• EXTRAIT À LIRE:
Le projet TADAM, une alliance européenne !

Fort de ces résultats et grâce au C2W, un programme européen « très compétitif » qui finance des post-doctorats, Stéphane Vincent invite Dmytro Strilets, un chimiste ukrainien qui vient de terminer sa thèse sous la direction de Mihail Barboiu, à travailler dans son laboratoire sur les DCF. Ce projet, dénommé TADAM et mené en collaboration avec les chercheurs Tom Coenye de l'UGent et Charles Van der Henst de la VUB, se penche alors sur le potentiel antibactérien et antibiofilm des DCF contre Acinetobacter baumannii, une bactérie qui fait partie, tout comme Pseudomonas aeruginosa, de la liste des pathogènes les plus préoccupants définie par l'Organisation Mondiale de la Santé (OMS).

• DONNÉES SOURCES:
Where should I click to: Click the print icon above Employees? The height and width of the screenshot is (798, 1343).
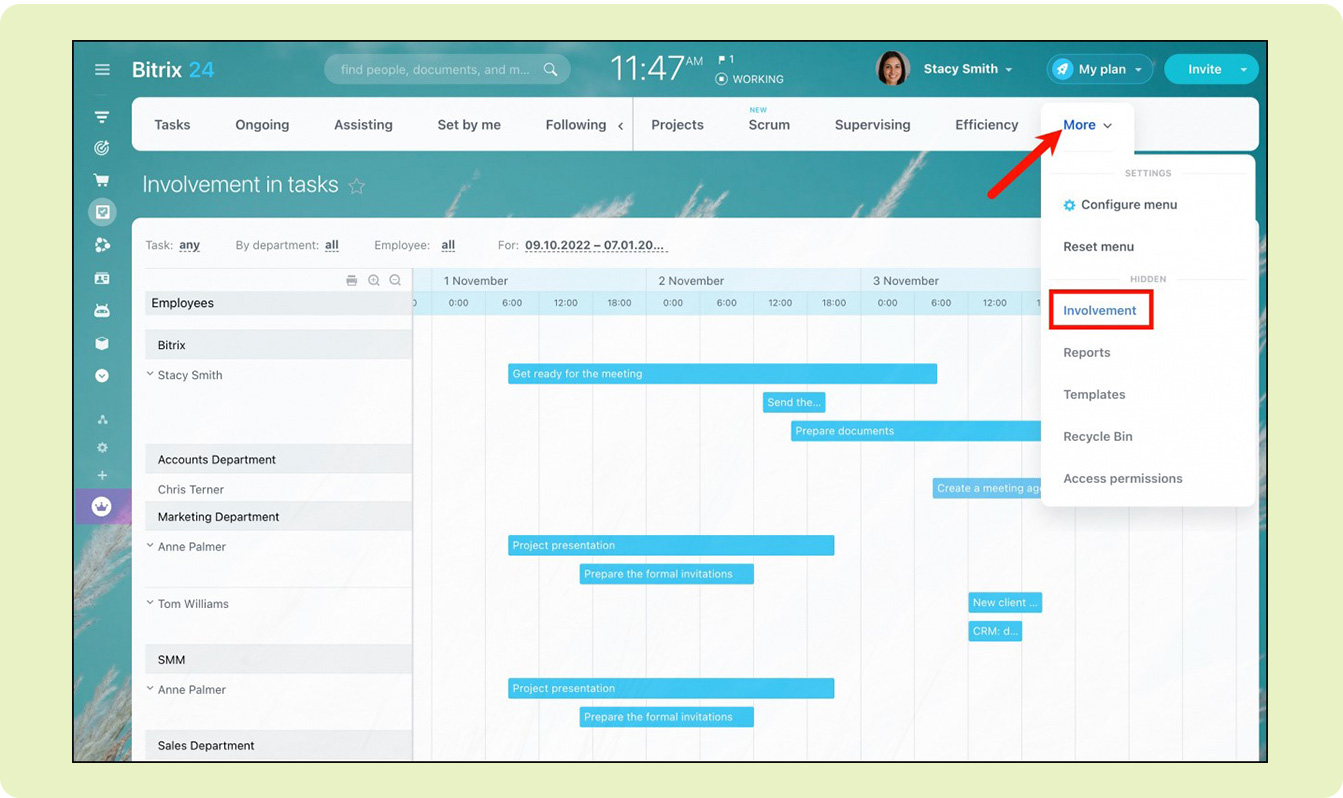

==

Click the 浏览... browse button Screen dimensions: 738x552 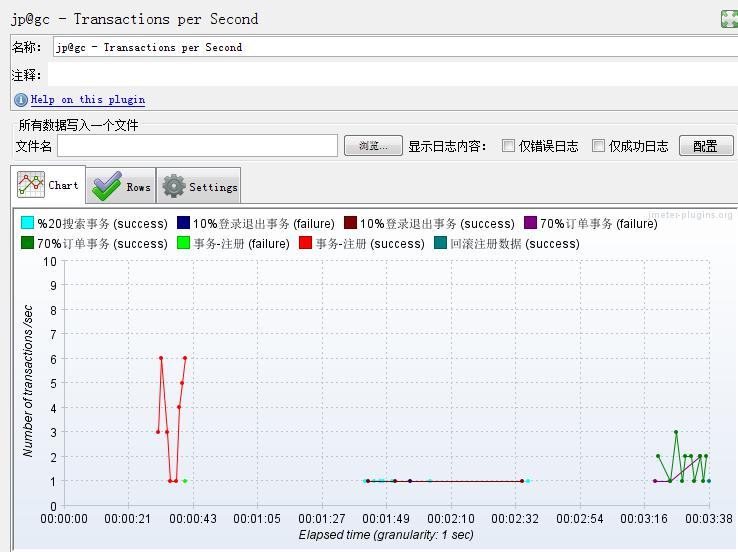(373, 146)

• CONSIGNE 1:
D'après le texte sur le projet TADAM, contre quelle bactérie le potentiel antibactérien et antibiofilm des DCF est-il étudié ?
• CONSIGNE 2:
Rédigez la suite du texte sur le projet TADAM, après sa dernière phrase.

• RÉPONSE 1:
Acinetobacter baumannii.

• RÉPONSE 2:
Le projet TADAM repose sur un assemblage ingénieux : les DCF sont associés à des molécules particulières, les pillararènes. Ces derniers forment une sorte de cage autour d'une molécule antibiotique éprouvée, la lévofloxacine et améliore ainsi sa biodisponibilité et sa stabilité. Les DCF ont alors comme rôle d'inhiber et de désagréger le biofilm, pour permettre aux pillararènes de délivrer leur antibiotique directement aux bactéries ainsi exposées.

Les résultats obtenus par l'équipe de Stéphane Vincent sont spectaculaires : l'assemblage DCF-pillararène-antibiotique a une efficacité jusqu'à quatre fois supérieure à celle de l'antibiotique utilisé seul ! Constatant qu'il n'existe encore que peu de travaux menés sur l'effet antibiotique de ces nouvelles molécules, les chercheurs décident alors de protéger leur invention par un dépôt de brevet conjoint, avant d'aller plus loin.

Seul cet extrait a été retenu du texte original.